Is Drinking Coffee Healthy?
Coffee has been around for a long time and blamed for many ills from stunting your growth to causing heart disease but newer research shows that it may actually have health benefits. Latest studies have generally found no connection between coffee and an increased risk of heart disease or cancer. Up to 400 milligrams (mg) of caffeine a day acts to be safe for most healthy adults. That's approximately the amount of caffeine in four cups of brewed coffee, 10 cans of cola or two "energy shot" drinks. Keep in mind that the actual caffeine content in beverages differs widely, particularly among energy drinks. According to the Dietary Guidelines for Americans, it's safe for most women to drink three to five cups of coffee a day with a maximum consumption of 400 milligrams of caffeine.
Studies have made known that coffee may have health benefits; including protecting against Parkinson's disease, type two diabetes and liver sickness, including liver cancer. Coffee also performs to improve cognitive function and decrease the risk of depression. However, the research appears to bear out some dangers. High consumption of unfiltered coffee (boiled or espresso) has been linked with mild elevations in cholesterol levels.

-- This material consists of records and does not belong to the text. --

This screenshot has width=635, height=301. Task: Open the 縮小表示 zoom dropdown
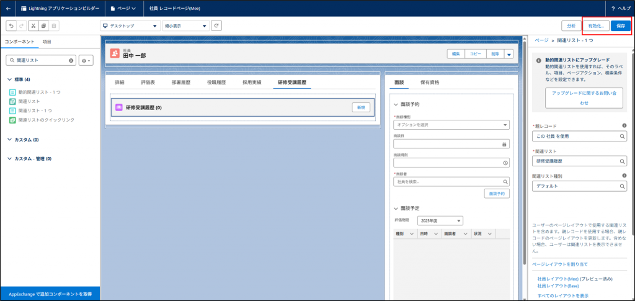[x=185, y=25]
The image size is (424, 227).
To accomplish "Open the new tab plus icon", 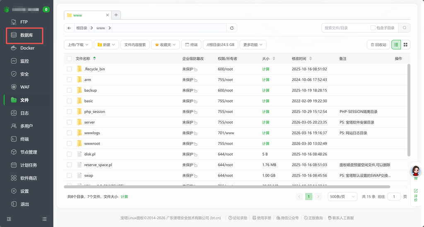I will [x=116, y=15].
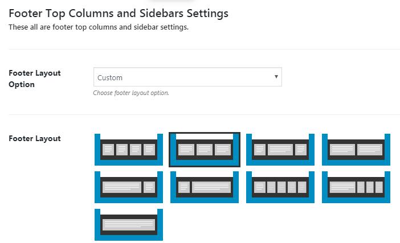Pick the narrow-wide-narrow three column footer layout
The height and width of the screenshot is (243, 400).
pos(280,150)
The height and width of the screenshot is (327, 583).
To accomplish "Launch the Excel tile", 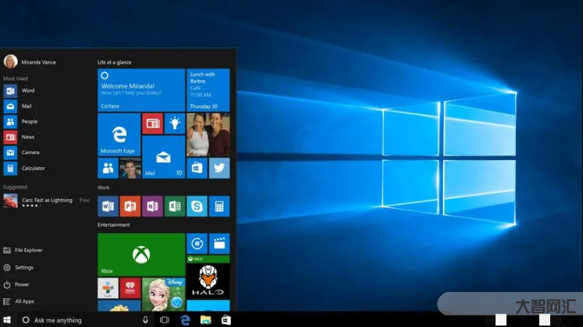I will click(174, 206).
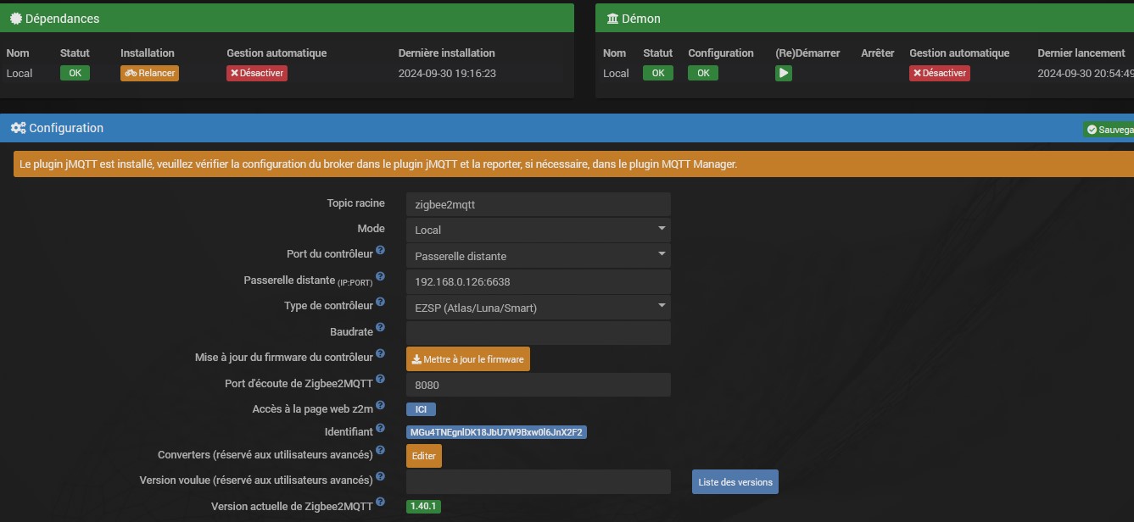Click help icon next to Port du contrôleur
This screenshot has height=522, width=1134.
click(x=380, y=251)

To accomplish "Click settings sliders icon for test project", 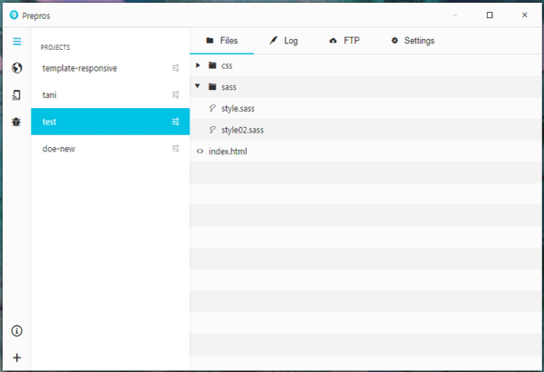I will [176, 122].
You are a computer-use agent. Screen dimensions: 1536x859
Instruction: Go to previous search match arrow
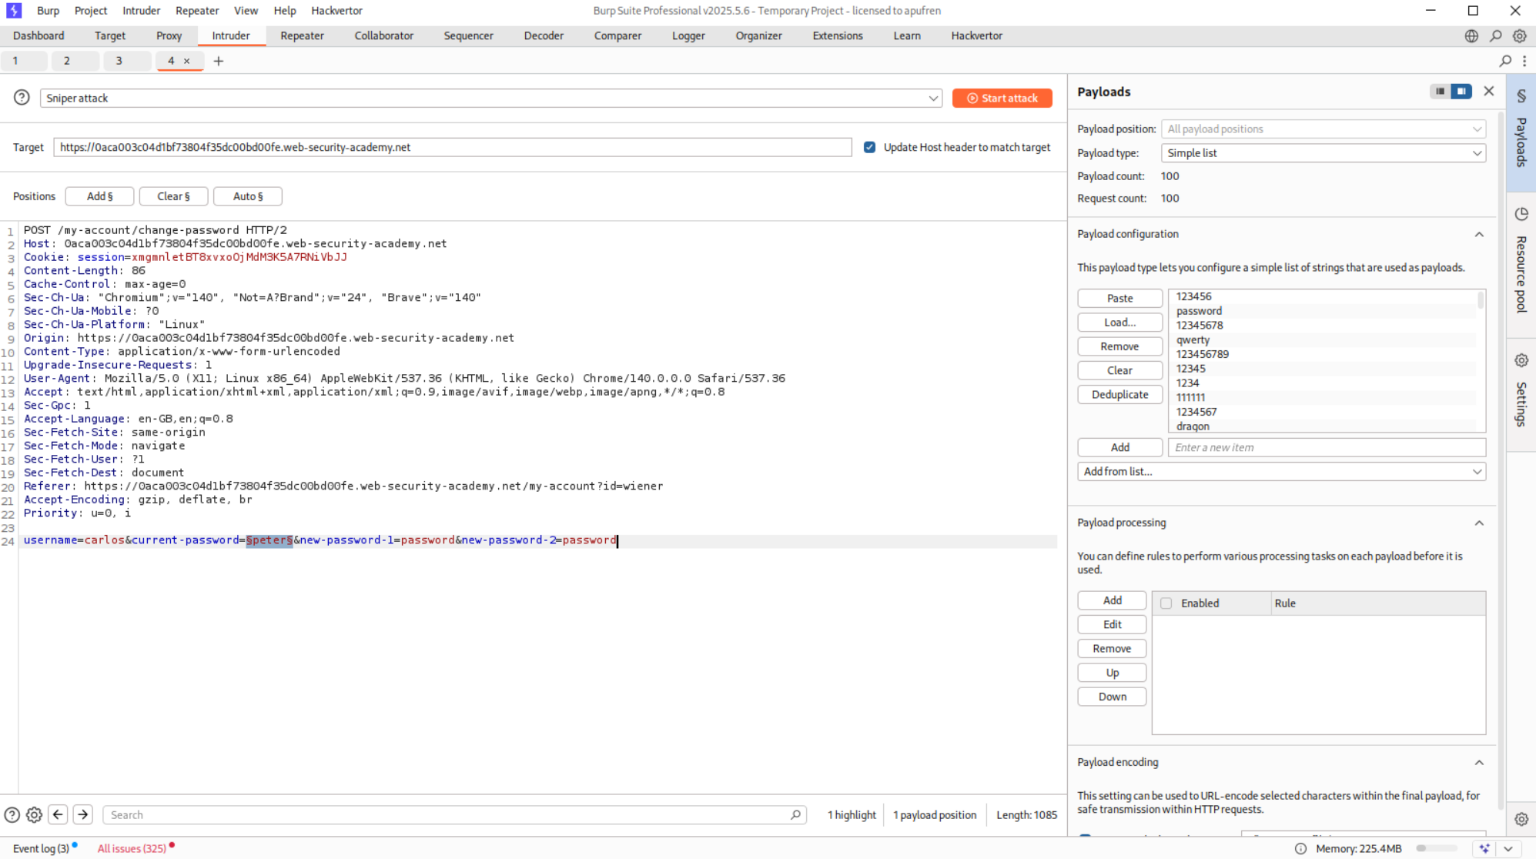(58, 814)
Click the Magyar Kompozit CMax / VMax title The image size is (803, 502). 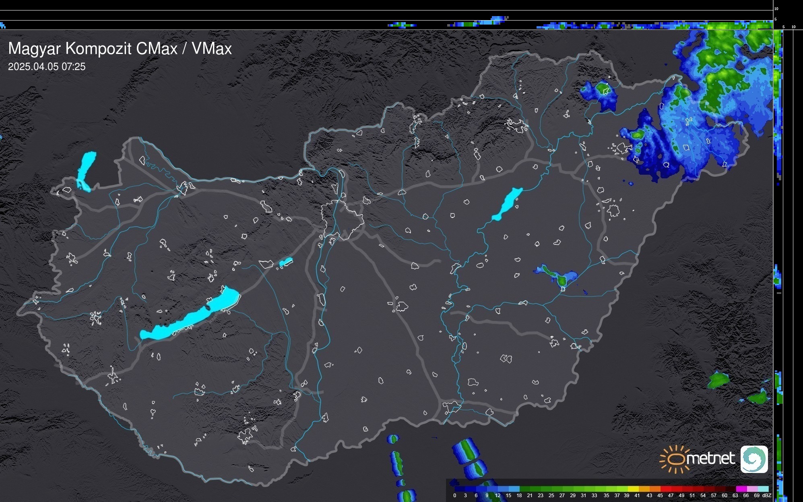(x=120, y=49)
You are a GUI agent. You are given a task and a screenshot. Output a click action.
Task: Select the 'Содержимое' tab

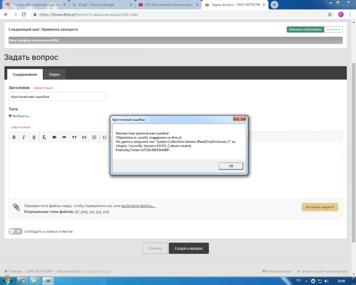tap(25, 74)
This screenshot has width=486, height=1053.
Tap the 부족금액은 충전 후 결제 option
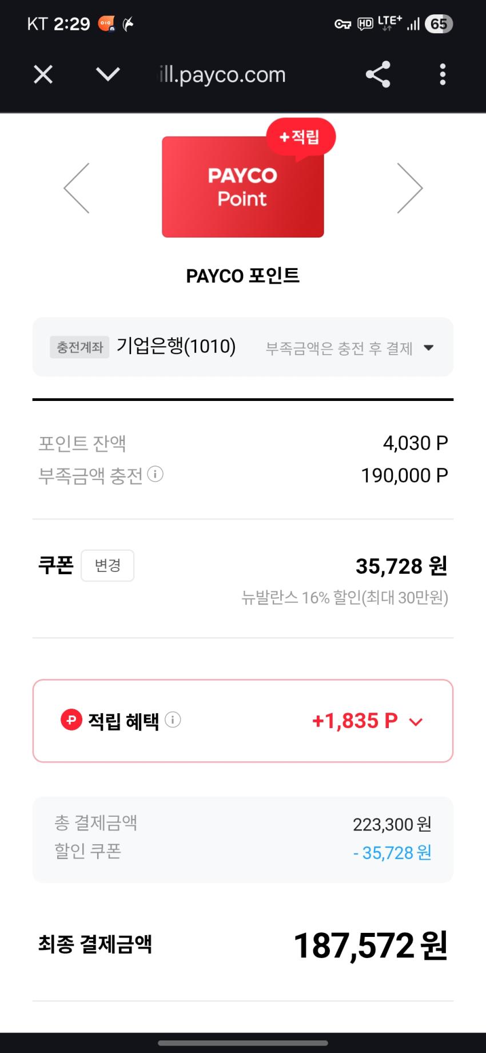pyautogui.click(x=339, y=348)
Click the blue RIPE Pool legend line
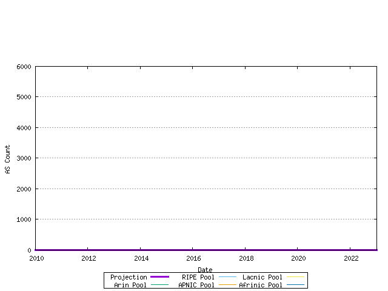Image resolution: width=388 pixels, height=291 pixels. [x=227, y=277]
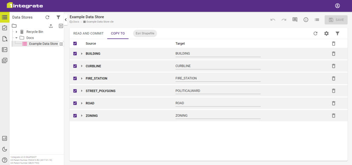352x165 pixels.
Task: Open help question mark icon
Action: point(5,160)
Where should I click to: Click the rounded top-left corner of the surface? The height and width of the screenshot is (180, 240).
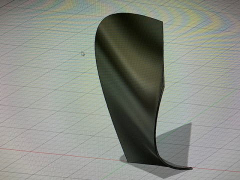click(104, 21)
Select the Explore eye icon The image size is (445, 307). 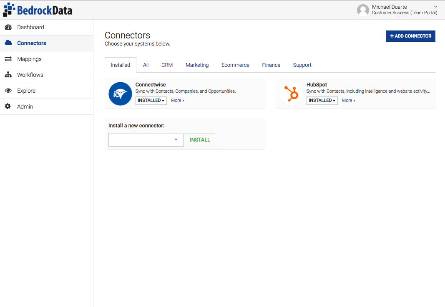pyautogui.click(x=8, y=90)
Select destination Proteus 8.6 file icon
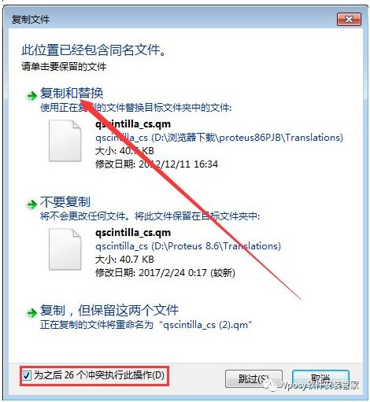The image size is (370, 402). 65,249
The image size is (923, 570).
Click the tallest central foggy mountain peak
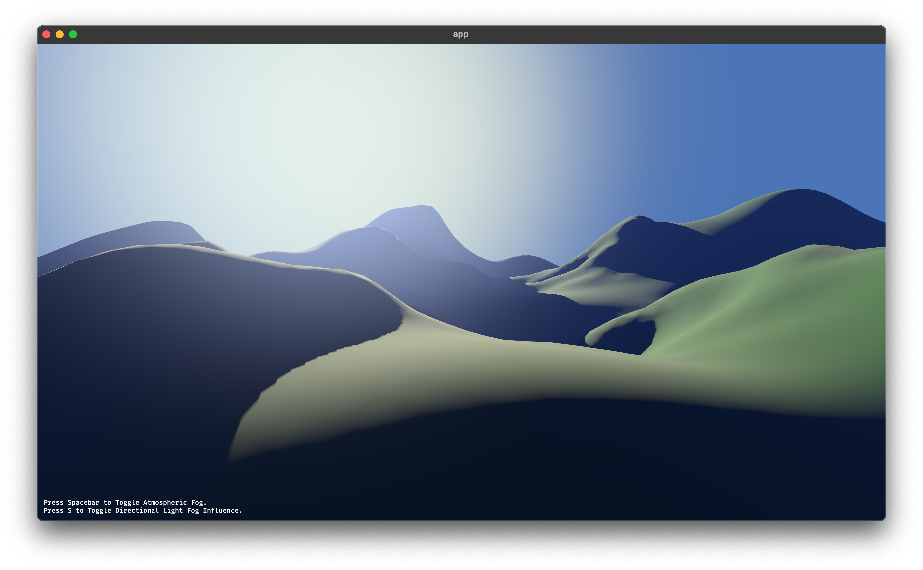pyautogui.click(x=420, y=215)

Unfiltered coffee (espresso, cappuccino, French press coffee) can lead to higher levels of Low-density lipoprotein, the “bad” cholesterol. Coffee carries a higher burst of energy than tea, but it is shorter-lived and the crash is much faster than from tea. While both tea and coffee contain antioxidants, there are extra in tea. In fact, may researchers have found a link between coffee consumption and reduced overall mortality and possibly cardiovascular mortality, although this may not be true in younger people who drink huge quantities of coffee. Past studies didn't always take into account that acknowledged high-risk behaviors, such as smoking and physical inactivity, tended to be more common among the coffee drinkers.
In addition, some researchers have found that two or more cups of coffee a day can upsurge the risk of heart disease in people with a specific and fairly common genetic mutation that slows the breakdown of caffeine in the body. So, how quickly you metabolize coffee may disturb your health risk. Although coffee may have fewer risks compared with benefits, such as milk and some fruit juices cover nutrients that coffee doesn't. Also, adding cream and sugar to your coffee enhances fat and calories up to hundreds of calories in certain cases.